Stored entries:
####################

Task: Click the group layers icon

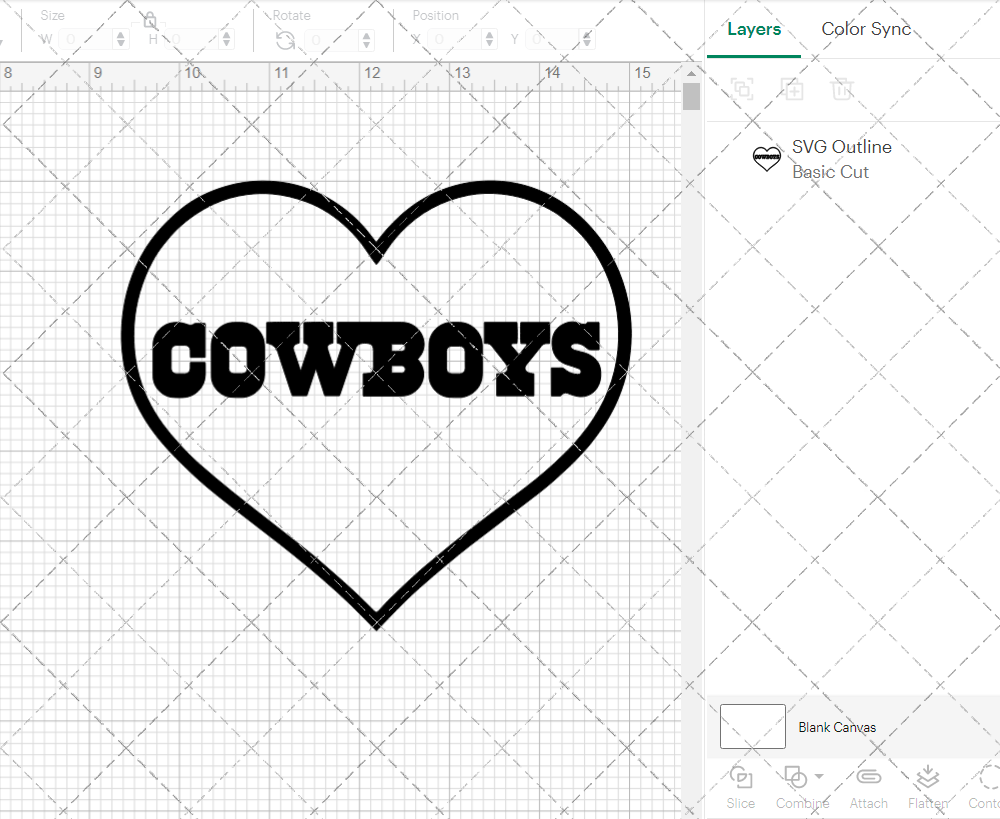Action: click(x=742, y=89)
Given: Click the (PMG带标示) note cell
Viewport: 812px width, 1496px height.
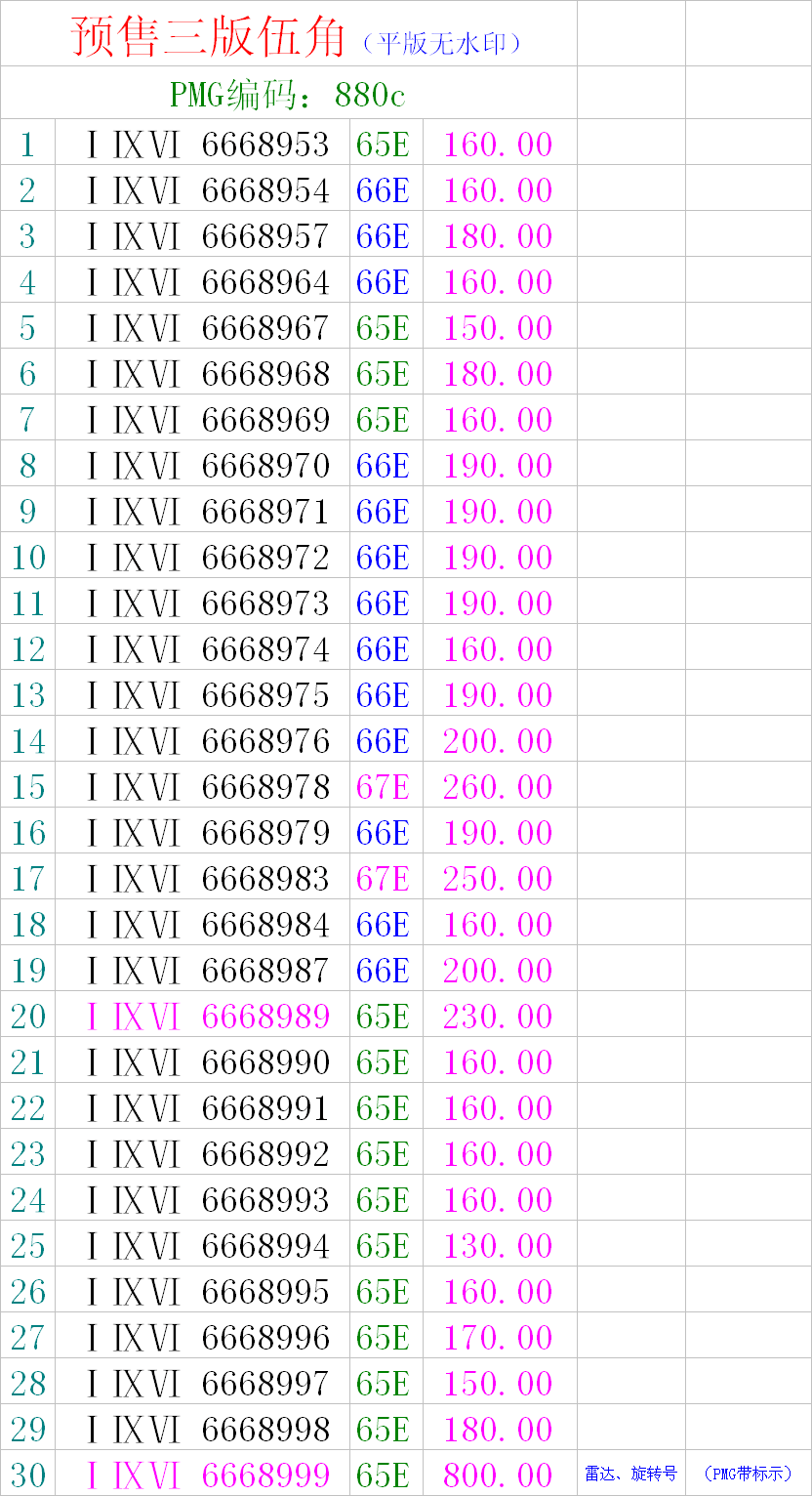Looking at the screenshot, I should pos(748,1474).
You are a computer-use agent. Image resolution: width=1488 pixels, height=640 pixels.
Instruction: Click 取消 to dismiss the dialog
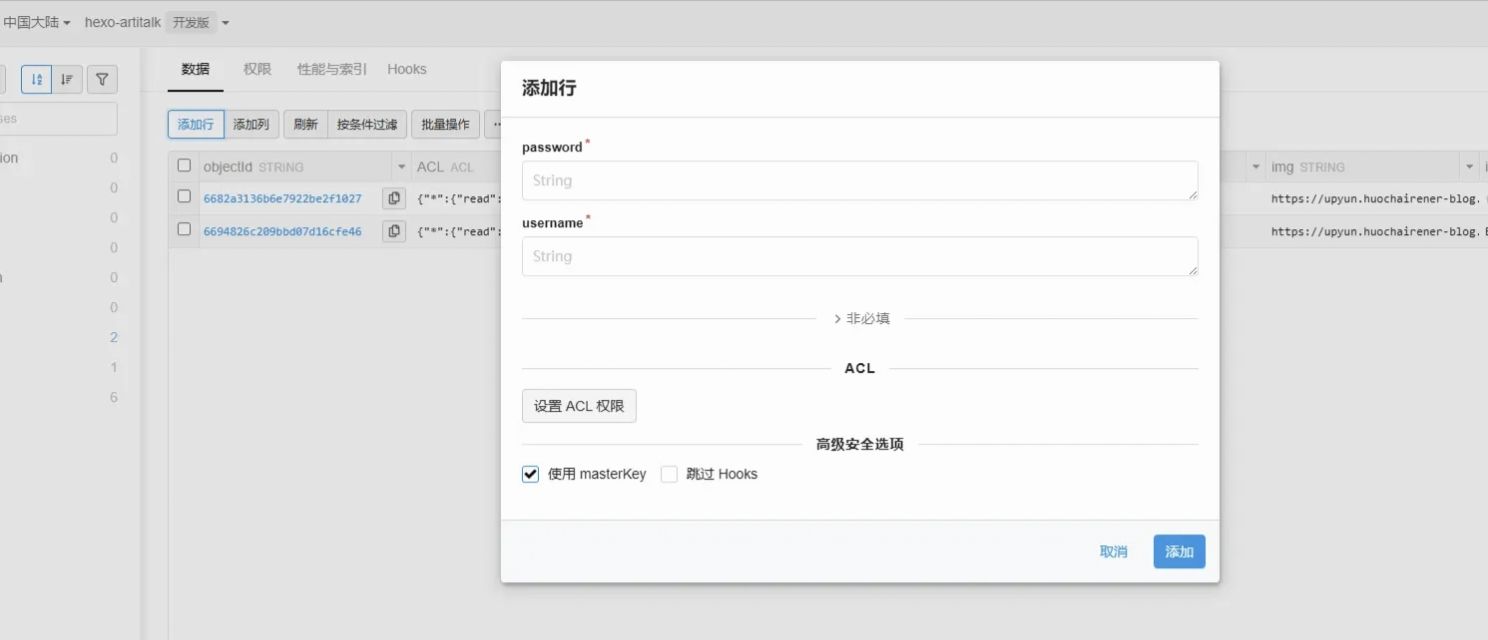point(1113,552)
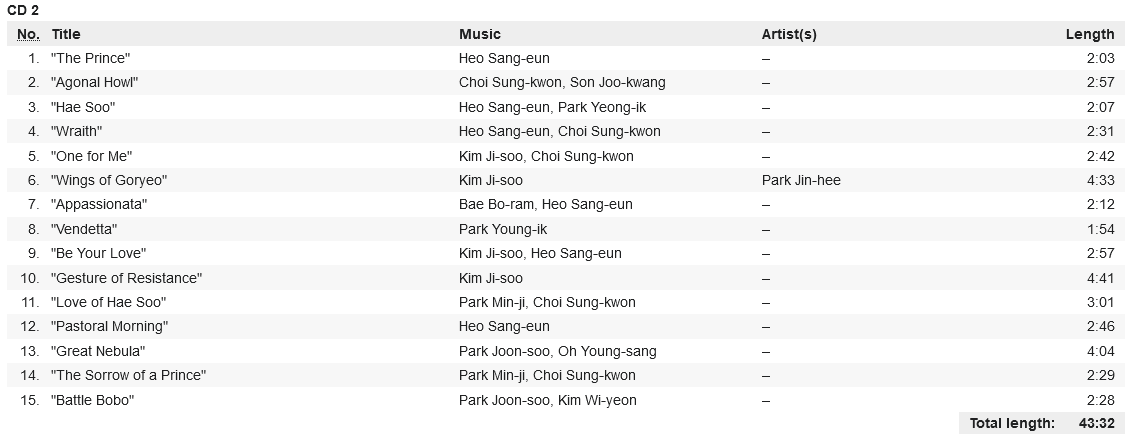Click "The Sorrow of a Prince" title
The image size is (1132, 443).
pyautogui.click(x=128, y=375)
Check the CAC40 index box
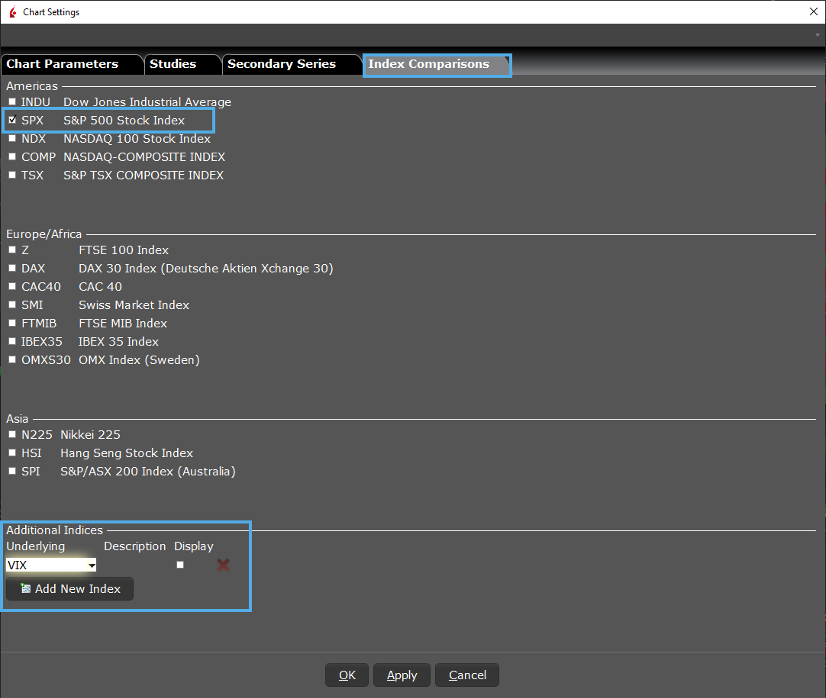The width and height of the screenshot is (826, 698). pyautogui.click(x=12, y=287)
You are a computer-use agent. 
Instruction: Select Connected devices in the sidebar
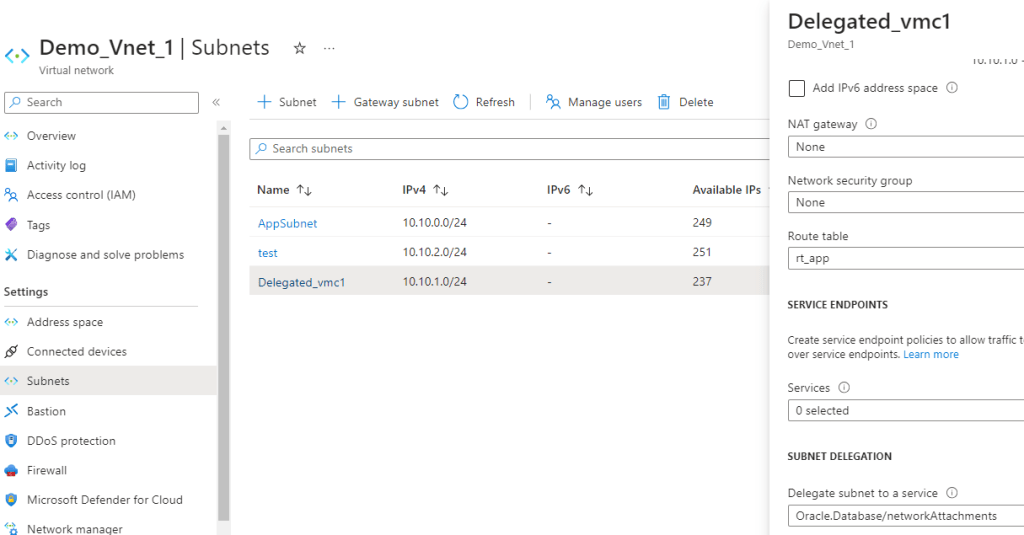click(x=76, y=352)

####################

The response must repeat all the lines above exactly and include no pictures.

Task: Click the group layers icon

Action: click(x=742, y=89)
Given: Click the (PMG带标示) note cell
Viewport: 812px width, 1496px height.
Looking at the screenshot, I should pos(748,1474).
You are a computer-use agent. Image resolution: width=1488 pixels, height=640 pixels.
Instruction: Click 取消 to dismiss the dialog
point(1113,552)
Click "The Sorrow of a Prince" title
The image size is (1132, 443).
pyautogui.click(x=128, y=375)
Check the CAC40 index box
The width and height of the screenshot is (826, 698). pyautogui.click(x=12, y=287)
You are a computer-use agent. 
Instruction: Select Connected devices in the sidebar
click(x=76, y=352)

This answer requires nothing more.